I managed to keep her safe while living in Mexico, amazingly enough. Her closest call came in Texas. I rarely opened the front door, but one day about 5 years ago I had a furniture delivery. It is was totally my fault for not securing Miss Daisy Dog by locking her in the bedroom. She zoomed out the door and made a beeline for the neighbor's husky that was tied up on the property line. I didn't know the husky was there. I'd still like to know why the neighbors thought it was OK to stake the dog on the property line. The attack happened on my yard. Puffing up her neck hair and yapping shrilly to show off her small dog bravado, Miss Daisy thought she could show she was the boss of her own yard. The husky nearly made a minced meat sandwich out of Daisy.  Two surgeries and $1500 later for the neck and stomach wounds, she still has a hernia protruding from her abdomen. The vet said Miss Daisy was very, very lucky to have survived the attack. 

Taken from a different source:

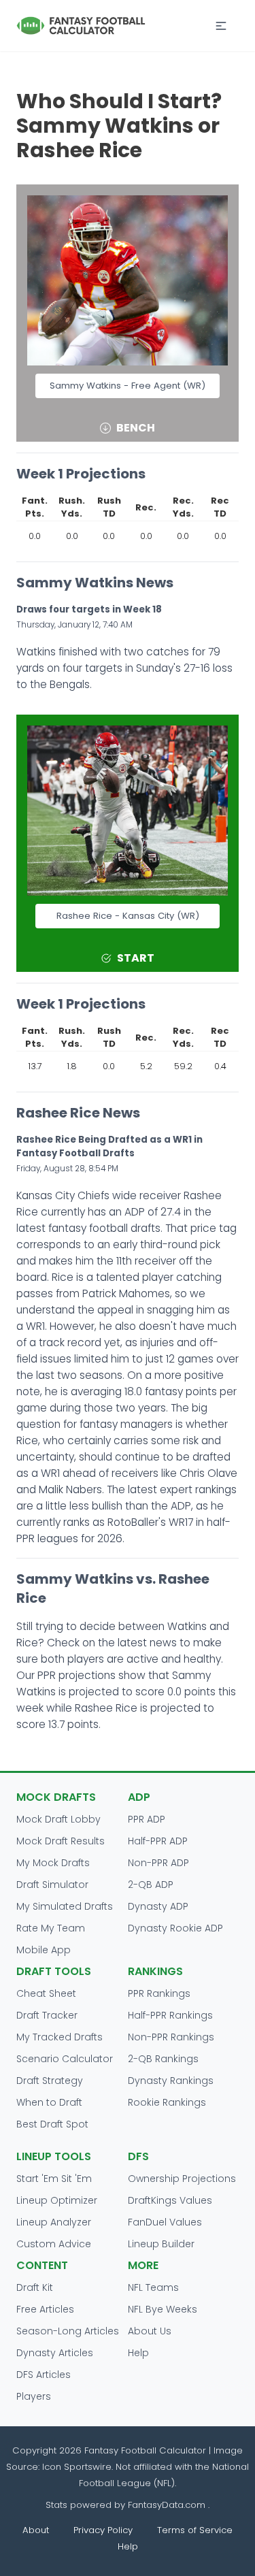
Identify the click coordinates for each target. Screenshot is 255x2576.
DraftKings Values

Now I feel bad about being angry with the nephews. My initial anger was a knee-jerk reaction to the fear of losing beautiful Miss Daisy Dog. But Daisy has had a few close calls over the years, so I have screwed up a time or two or three. I'm sorry I was hard on you both. But if either of you call my dog ugly again and claim it doesn't matter because she can't hear you just one more time, I will put you both outside and forget about you.